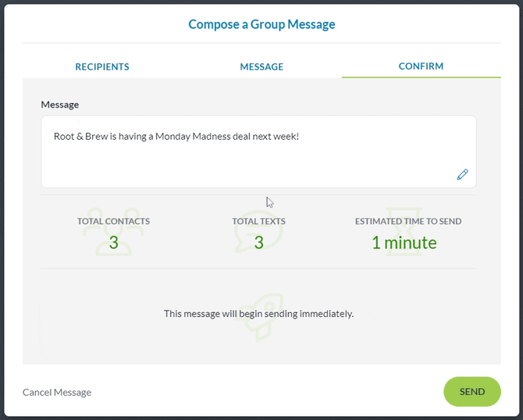This screenshot has height=420, width=523.
Task: Click the "1 minute" estimate value
Action: (x=404, y=243)
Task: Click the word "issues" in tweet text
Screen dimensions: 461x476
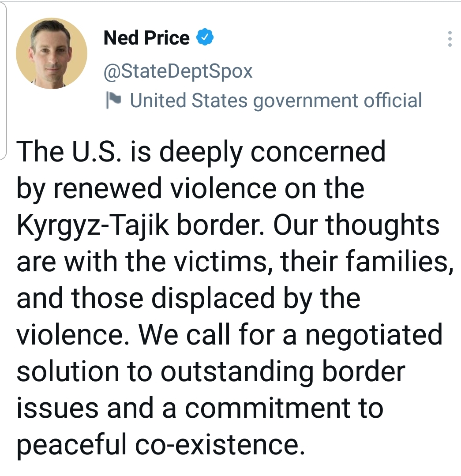Action: coord(56,409)
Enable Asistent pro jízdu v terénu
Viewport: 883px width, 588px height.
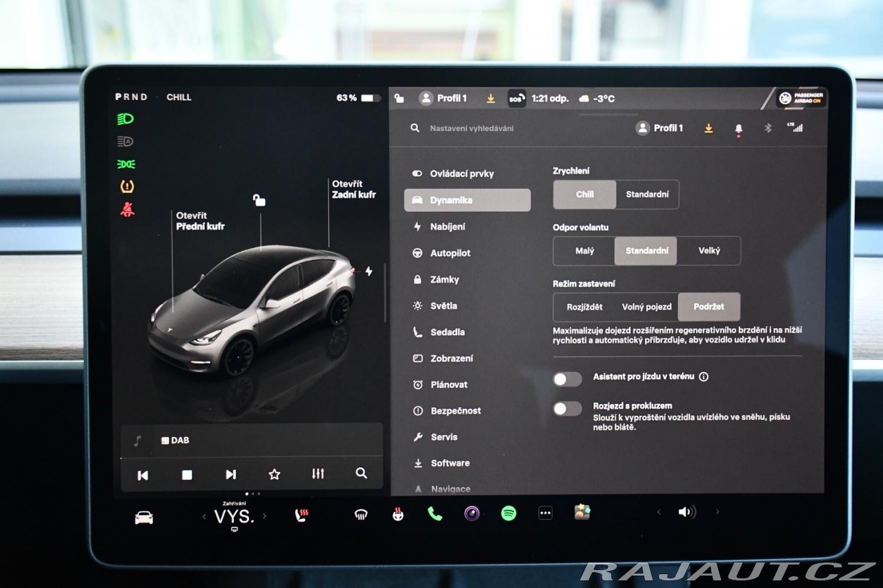[x=568, y=378]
***
▶ **HOW TO COMPLETE THIS TASK**: Output the span from the line with "Task: Click the word" through the last line of the data, inclusive and exact, and omit every picture.

▶ **RESPONSE FOR THIS EXERCISE**:
Task: Click the word "issues" in tweet text
Screen dimensions: 461x476
Action: coord(56,409)
Enable Asistent pro jízdu v terénu
Viewport: 883px width, 588px height.
[x=568, y=378]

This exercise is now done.